*Exercise prompt*
Your answer should be the lines below from the one holding "Take a snapshot with the camera icon" through the one holding "Select Triage Date", copied exactly and with nothing else.

*Stored records*
((

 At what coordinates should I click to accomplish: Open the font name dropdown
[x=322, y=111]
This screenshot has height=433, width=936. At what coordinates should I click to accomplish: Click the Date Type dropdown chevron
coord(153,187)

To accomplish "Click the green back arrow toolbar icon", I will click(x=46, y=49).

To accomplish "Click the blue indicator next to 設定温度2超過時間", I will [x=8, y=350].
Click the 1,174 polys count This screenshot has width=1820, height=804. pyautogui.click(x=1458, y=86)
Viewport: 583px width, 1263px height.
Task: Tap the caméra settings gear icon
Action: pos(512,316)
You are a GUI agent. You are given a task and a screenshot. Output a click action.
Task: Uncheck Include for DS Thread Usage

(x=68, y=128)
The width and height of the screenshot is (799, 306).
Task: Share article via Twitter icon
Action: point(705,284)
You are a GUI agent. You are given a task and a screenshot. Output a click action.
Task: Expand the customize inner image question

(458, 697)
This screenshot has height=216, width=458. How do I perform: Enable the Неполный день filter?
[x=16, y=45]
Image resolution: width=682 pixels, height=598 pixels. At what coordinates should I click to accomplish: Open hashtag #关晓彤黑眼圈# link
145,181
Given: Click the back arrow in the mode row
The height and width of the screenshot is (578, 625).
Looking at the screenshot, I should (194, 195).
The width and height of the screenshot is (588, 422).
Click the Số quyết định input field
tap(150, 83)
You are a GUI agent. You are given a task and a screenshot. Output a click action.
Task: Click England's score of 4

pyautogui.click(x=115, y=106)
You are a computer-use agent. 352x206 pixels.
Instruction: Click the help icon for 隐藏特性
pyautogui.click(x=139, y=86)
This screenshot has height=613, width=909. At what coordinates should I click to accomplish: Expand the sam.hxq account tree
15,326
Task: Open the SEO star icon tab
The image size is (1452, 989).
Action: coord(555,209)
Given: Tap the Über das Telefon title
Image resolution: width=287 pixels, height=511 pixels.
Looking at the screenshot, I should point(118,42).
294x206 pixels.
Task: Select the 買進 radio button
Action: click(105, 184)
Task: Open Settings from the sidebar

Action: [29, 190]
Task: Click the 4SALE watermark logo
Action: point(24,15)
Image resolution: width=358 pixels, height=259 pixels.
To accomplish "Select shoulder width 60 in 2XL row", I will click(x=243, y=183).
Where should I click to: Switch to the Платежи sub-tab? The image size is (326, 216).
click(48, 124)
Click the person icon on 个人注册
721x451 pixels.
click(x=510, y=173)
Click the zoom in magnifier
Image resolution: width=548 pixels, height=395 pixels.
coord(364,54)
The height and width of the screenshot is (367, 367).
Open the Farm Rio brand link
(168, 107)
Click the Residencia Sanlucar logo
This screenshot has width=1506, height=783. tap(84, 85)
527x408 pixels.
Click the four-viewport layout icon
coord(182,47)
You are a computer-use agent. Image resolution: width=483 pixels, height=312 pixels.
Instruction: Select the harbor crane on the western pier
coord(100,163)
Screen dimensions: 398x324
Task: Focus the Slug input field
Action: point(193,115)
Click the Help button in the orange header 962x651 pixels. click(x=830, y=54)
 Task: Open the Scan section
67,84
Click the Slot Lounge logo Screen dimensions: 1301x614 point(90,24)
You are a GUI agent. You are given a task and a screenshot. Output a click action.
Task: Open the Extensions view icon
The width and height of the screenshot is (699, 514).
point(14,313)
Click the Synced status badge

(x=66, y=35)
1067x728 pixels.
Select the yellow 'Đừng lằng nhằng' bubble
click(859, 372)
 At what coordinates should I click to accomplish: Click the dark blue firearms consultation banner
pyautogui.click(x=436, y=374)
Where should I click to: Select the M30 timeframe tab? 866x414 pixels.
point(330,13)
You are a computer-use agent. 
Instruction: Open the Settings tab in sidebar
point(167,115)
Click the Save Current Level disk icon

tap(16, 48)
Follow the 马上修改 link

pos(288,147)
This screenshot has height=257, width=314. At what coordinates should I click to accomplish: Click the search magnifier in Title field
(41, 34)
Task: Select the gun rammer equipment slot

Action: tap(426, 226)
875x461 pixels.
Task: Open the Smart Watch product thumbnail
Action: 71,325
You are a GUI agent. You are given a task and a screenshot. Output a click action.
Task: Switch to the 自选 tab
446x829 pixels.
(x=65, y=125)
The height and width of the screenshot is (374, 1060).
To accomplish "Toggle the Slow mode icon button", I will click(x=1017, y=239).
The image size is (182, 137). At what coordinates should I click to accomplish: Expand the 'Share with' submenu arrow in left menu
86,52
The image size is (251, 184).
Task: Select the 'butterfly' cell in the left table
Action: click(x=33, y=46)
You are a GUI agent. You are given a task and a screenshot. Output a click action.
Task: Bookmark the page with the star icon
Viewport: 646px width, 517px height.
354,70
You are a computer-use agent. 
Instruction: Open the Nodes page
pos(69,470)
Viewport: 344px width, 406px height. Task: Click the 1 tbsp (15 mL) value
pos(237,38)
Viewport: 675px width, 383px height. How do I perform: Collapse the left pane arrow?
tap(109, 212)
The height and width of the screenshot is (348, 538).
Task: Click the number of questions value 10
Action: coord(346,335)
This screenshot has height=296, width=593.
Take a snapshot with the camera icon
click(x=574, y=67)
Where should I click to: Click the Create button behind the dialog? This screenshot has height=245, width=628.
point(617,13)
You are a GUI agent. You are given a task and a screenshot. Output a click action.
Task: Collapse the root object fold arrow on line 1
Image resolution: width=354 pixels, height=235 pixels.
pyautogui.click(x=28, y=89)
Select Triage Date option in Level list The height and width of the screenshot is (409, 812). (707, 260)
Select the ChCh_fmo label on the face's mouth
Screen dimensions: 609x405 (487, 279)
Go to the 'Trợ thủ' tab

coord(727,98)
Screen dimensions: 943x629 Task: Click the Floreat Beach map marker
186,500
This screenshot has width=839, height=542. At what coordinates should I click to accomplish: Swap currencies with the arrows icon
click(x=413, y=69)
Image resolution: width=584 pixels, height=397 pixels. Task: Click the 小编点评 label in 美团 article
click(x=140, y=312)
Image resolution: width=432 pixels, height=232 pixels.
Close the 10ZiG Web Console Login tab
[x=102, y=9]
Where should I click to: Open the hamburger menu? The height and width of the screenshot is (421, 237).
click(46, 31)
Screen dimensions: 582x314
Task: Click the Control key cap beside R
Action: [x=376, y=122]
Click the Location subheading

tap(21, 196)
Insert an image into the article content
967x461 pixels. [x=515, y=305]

))

*Exercise solution*
Take a snapshot with the camera icon
click(x=574, y=67)
Where should I click to: Click the Create button behind the dialog? This screenshot has height=245, width=628.
point(617,13)
You are a GUI agent. You are given a task and a screenshot. Output a click action.
Task: Collapse the root object fold arrow on line 1
Image resolution: width=354 pixels, height=235 pixels.
pyautogui.click(x=28, y=89)
Select Triage Date option in Level list The height and width of the screenshot is (409, 812). (707, 260)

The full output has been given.